"Cette technique permettrait de connaître et de prendre en compte l’avis de ces patients pour lesquelles les décisions médicales constituent parfois de véritables casse-têtes éthiques, voire juridiques".

Les patients atteints de "locked-in syndrome" complet ne peuvent plus bouger un seul élément de leur corps, la communication demeurait impossible jusqu'à ce que la brillante équipe de Niels Birbaumer, professeur au Wyss Center de Genève (Suisse), trouve une solution, grâce à une technique très originale.

Jérémie Mattout, chercheur en neurosciences au Centre de recherche de Lyon (Inserm),afirment que ces "travaux importants" permettent de "franchir pour la première fois un cap attendu depuis une cinquantaine d'années".

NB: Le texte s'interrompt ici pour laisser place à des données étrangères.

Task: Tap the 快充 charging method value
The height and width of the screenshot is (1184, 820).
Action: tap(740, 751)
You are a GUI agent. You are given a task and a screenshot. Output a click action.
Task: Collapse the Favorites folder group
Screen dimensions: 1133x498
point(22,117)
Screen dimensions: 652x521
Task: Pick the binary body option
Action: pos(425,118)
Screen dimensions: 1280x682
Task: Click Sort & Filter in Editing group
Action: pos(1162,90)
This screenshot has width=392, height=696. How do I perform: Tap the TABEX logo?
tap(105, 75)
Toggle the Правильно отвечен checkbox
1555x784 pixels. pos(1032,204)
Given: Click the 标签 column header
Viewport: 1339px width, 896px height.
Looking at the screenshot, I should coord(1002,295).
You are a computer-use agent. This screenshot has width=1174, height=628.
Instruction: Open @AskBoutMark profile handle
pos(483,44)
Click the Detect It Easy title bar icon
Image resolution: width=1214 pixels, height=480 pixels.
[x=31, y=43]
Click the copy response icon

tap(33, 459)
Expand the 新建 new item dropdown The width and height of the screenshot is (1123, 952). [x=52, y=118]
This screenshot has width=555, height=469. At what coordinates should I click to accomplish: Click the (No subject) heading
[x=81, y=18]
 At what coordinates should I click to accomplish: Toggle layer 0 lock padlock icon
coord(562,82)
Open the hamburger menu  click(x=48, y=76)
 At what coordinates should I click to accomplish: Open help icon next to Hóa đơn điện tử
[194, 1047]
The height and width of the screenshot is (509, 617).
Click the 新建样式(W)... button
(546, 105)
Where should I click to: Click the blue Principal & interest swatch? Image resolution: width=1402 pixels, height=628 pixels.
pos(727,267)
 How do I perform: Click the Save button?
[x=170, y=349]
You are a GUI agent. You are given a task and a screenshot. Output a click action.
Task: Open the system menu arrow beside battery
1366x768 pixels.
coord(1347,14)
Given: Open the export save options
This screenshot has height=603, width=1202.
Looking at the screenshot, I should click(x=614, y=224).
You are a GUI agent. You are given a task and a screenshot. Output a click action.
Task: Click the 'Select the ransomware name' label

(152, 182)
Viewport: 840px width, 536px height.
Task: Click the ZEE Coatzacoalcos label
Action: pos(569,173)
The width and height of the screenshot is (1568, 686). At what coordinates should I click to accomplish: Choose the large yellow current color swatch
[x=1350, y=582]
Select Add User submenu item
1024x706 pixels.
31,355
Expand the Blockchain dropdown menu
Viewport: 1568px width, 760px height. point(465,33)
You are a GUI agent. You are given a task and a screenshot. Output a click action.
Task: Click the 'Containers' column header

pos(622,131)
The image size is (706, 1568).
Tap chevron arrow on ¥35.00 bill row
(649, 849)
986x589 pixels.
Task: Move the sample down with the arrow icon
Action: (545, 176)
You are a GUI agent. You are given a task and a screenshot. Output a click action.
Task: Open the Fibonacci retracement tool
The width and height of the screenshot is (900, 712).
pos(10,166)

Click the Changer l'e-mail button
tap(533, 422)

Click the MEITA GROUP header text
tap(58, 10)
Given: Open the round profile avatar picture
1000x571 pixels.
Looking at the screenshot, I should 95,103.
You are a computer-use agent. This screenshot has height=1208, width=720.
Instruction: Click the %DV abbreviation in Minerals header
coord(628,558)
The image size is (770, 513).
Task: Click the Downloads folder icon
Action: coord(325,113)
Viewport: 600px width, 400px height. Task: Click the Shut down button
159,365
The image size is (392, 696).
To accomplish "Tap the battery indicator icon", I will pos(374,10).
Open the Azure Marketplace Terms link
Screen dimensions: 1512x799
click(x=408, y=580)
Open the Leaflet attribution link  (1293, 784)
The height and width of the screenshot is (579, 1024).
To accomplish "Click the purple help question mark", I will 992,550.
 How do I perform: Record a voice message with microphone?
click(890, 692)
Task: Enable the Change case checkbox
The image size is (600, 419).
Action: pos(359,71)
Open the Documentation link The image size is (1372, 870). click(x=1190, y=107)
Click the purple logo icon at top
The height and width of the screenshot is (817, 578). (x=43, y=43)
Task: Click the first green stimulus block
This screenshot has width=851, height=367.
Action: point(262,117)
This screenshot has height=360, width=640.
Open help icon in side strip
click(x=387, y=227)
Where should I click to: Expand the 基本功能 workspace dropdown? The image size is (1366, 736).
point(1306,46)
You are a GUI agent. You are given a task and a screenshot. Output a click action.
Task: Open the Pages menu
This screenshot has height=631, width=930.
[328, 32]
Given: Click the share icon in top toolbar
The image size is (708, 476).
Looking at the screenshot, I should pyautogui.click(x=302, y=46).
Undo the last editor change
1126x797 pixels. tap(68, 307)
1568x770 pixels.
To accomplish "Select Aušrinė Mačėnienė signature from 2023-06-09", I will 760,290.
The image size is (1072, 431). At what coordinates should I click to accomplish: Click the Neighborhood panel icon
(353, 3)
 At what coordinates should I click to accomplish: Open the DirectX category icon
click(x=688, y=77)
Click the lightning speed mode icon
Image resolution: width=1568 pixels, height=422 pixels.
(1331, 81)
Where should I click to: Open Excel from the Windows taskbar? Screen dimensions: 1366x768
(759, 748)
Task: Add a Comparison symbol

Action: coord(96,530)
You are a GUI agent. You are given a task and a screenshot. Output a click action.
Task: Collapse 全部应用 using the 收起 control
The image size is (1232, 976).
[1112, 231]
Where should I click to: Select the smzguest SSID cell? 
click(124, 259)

Dans cette étude, la communication a été établie avec quatre patients atteints d'un "locked-in syndrome" complet, découlant de la maladie de Charcot, ou sclérose latérale amyotrophique (SLA).

En effet, les patients ont équipés de casques comportant de nombreux capteurs. Ce procédé leur permet de communiquer avec les patients.

Certains capteurs mesurent les niveaux d'oxygène dans le cerveau, à l'aide d'une technique appelée NIRS (de l’anglais "Near-InfraRed Spectroscopy"). D'autres capteurs mesurent l'activité électrique du cerveau, par électroencéphalographie (EEG).

"La NIRS est très peu utilisée pour ce type d'expériences habituellement, car elle est jugée moins efficace que l'EEG, explique Jérémie Mattout. "Ces résultats vont forcément interpeller la vingtaine d'équipes travaillant dans le monde sur ce sujet et privilégiant largement l'EEG", ajoute Benjamin Rohaut.

La technique NIRS sert à discriminer les réponses (oui/non), tandis que l'EEG est ici évaluée comme possible outil de mesure de l’état de vigilance du patient.

Dans un premier temps, "les chercheurs sont passés par une phase de 'data mining' pour leur logiciel : ils ont dû le 'former' à la détection de la réponse, en posant une multitude de questions fermées aux patients, explique Benjamin Rohaut. C'est le seul moyen pour que la machine apprenne à différencier le signal généré par un 'oui' et celui généré par un 'non'. Des questions fermées, dont on connait déjà la réponse, telle que "Paris est-elle la capitale de la France ?". "Le signal émis a fonctionné lorsque les patients ont imaginé dire 'oui' ou 'non', ce qui est plus simple et naturel que beaucoup d'autres expériences dans lesquelles on propose aux patients un code de communication parfois complexe, tel que : imaginer être entrain de jouer au tennis pour le 'oui', imaginer entrer dans une maison pour dire 'non'", ajoute le médecin.

"C'est un bon début, mais ce n'est pas suffisant, même si les chercheurs ont pris la précaution de poser leurs questions à la fois sous forme affirmative et négative, pour vérifier la consistance des réponses décodées", précise Jérémie Mattout.

C'est ainsi que grâce à cette technique, les chercheurs sont parvenus à décoder les réponses dans 70 % des cas pour trois des quatre patients.

Ensuite, les chercheurs sont passés à des questions plus personnelles, sur le bien-être des patients notamment. "L'on pourrait penser que les sujets atteints du 'locked-in syndrome 'complet perdent leurs pensées 'volontaires', et gardent seulement des pensées 'réflexes', or ce n'est absolument pas le cas selon ces travaux", se réjouit Jérémie Mattout. De manière étonnante, les patients ont répondu "oui" sur une période de plusieurs semaines à des phrases comme "j'aime la vie" et "je suis rarement triste".  "Au début, nous avons été surpris par ces réponses", raconte Niels Birbaumer. Mais Benjamin Rohaut souligne que des études précédentes ont établi un constat similaire chez des patients atteints de SLA et atteints d'un "lock-in syndrome" (mais pas total).

Peut-on considérer que cette technique marque la fin du "lock-in syndrome" complet ? "Oui, si elle est validée à l'avenir par d'autres équipes de recherche, pense Benjamin Rohaut.

"Une étude menée par Steven Laureys, professeur de neurologie mondialement reconnu pour ses recherches sur le cerveau et le coma, montre que ces patients se déclarent majoritairement heureux. Peut-être faut-il voir là un phénomène de résilience, incitant à accentuer le 'bon côté des choses'", suggère-t-il prudemment.